Stored items
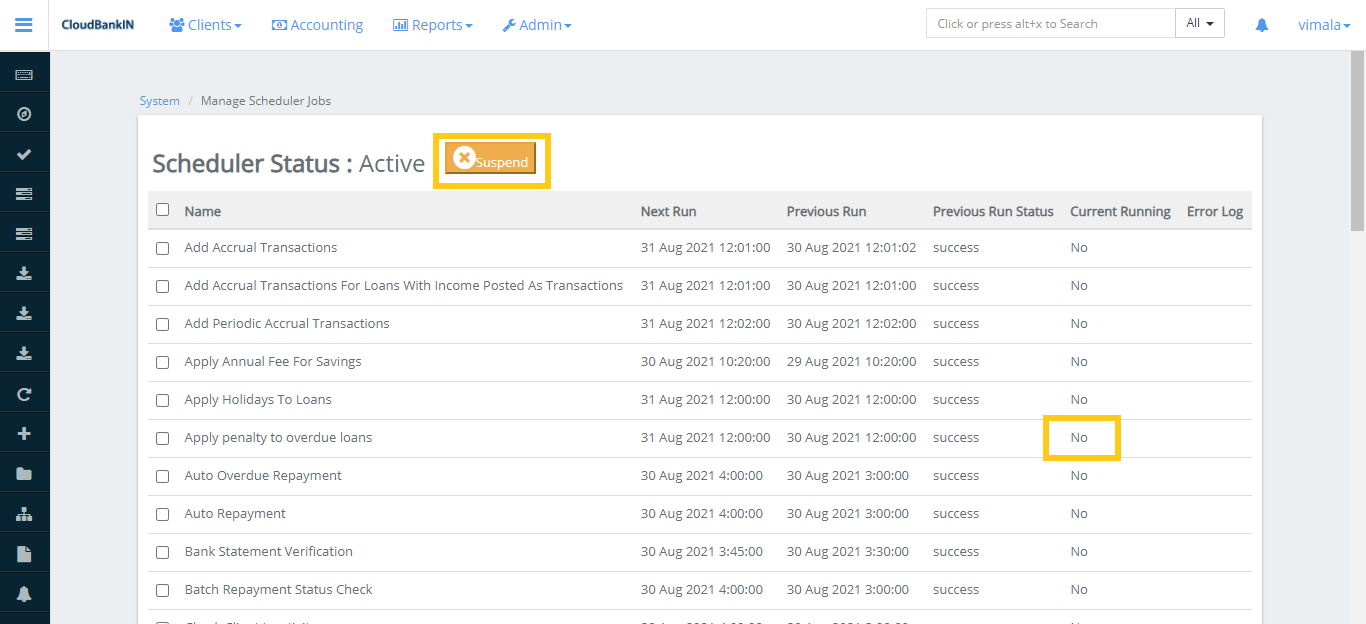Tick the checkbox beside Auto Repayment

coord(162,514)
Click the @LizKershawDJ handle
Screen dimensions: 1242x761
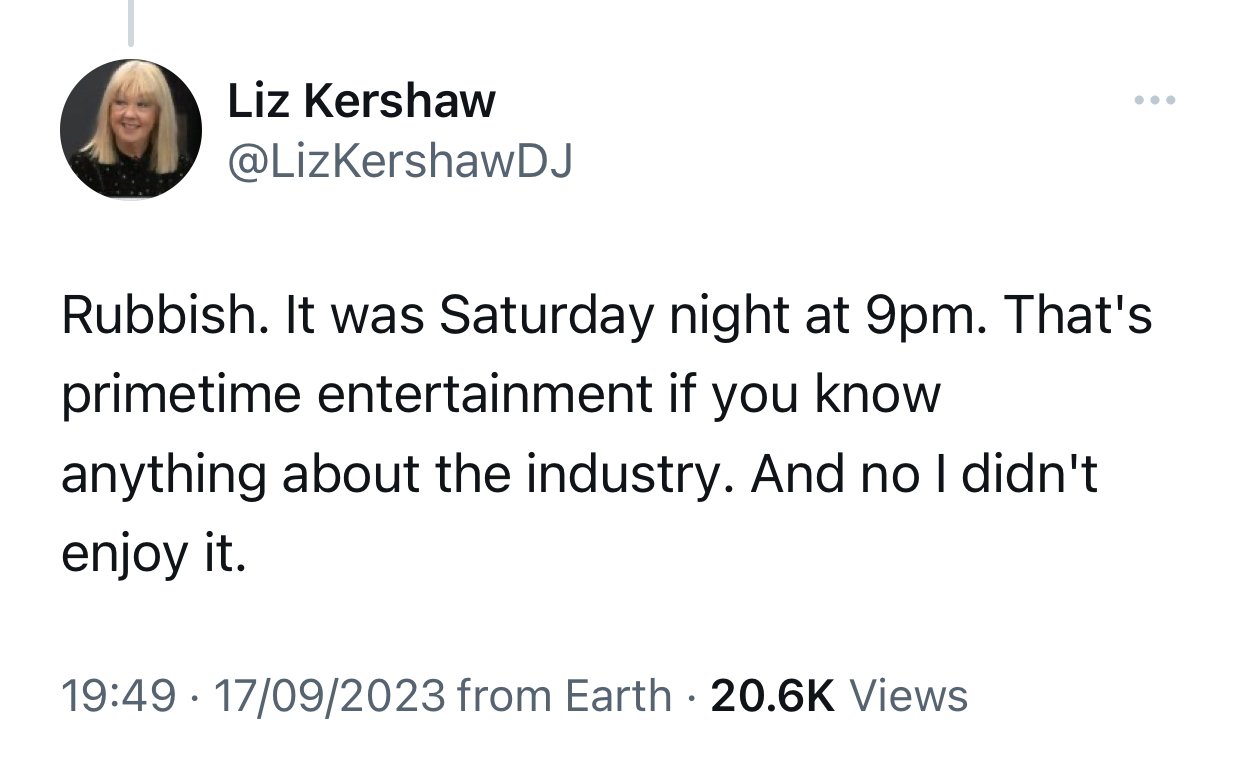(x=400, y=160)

_EXERCISE INSTRUCTIONS_
Set the pictures aside and restate word for word only the lines from the line containing "Click the @LizKershawDJ handle" through the end of the entries above, both included.

_COMPLETED EXERCISE_
Click the @LizKershawDJ handle
Screen dimensions: 1242x761
(x=400, y=160)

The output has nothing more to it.